- _Work to be completed_: Filter the entries for lines with the word "computer".

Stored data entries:
════

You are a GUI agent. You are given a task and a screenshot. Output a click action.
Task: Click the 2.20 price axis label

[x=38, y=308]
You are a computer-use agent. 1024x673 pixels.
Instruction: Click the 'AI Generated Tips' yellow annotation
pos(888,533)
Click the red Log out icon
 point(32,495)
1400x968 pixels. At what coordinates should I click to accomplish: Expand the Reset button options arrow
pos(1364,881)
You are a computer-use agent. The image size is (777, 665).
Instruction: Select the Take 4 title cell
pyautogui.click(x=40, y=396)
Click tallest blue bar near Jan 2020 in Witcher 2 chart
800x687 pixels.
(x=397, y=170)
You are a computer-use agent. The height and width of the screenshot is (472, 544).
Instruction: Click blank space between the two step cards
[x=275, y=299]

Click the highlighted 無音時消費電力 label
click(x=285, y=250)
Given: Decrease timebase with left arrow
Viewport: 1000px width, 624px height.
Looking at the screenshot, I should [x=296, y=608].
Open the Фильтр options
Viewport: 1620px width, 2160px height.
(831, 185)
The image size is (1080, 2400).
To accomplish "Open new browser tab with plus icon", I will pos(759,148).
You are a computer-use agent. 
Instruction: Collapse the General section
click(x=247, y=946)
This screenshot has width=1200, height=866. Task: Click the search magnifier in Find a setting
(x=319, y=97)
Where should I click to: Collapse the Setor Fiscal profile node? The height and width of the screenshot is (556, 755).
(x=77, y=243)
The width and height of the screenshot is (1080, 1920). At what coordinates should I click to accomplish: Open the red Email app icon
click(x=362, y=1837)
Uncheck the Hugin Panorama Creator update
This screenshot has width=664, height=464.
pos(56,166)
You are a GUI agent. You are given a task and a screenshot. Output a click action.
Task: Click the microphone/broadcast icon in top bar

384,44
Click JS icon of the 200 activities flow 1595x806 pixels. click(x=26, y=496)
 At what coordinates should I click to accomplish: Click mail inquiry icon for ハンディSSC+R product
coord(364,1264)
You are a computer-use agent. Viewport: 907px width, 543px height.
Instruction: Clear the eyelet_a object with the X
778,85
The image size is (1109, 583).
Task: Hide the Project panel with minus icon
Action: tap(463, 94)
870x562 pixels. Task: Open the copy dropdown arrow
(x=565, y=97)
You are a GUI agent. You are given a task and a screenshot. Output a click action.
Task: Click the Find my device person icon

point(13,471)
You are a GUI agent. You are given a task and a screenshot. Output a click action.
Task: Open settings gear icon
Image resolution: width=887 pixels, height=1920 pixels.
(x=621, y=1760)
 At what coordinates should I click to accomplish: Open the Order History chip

════

- _Answer space_:
You are a computer-use agent. 1024x673 pixels.
You are a computer-use agent. The image size is (777, 665).
You are a computer-use agent. The height and width of the screenshot is (472, 544).
You are a computer-use agent. 
You are a computer-use agent. Viewport: 907px width, 543px height.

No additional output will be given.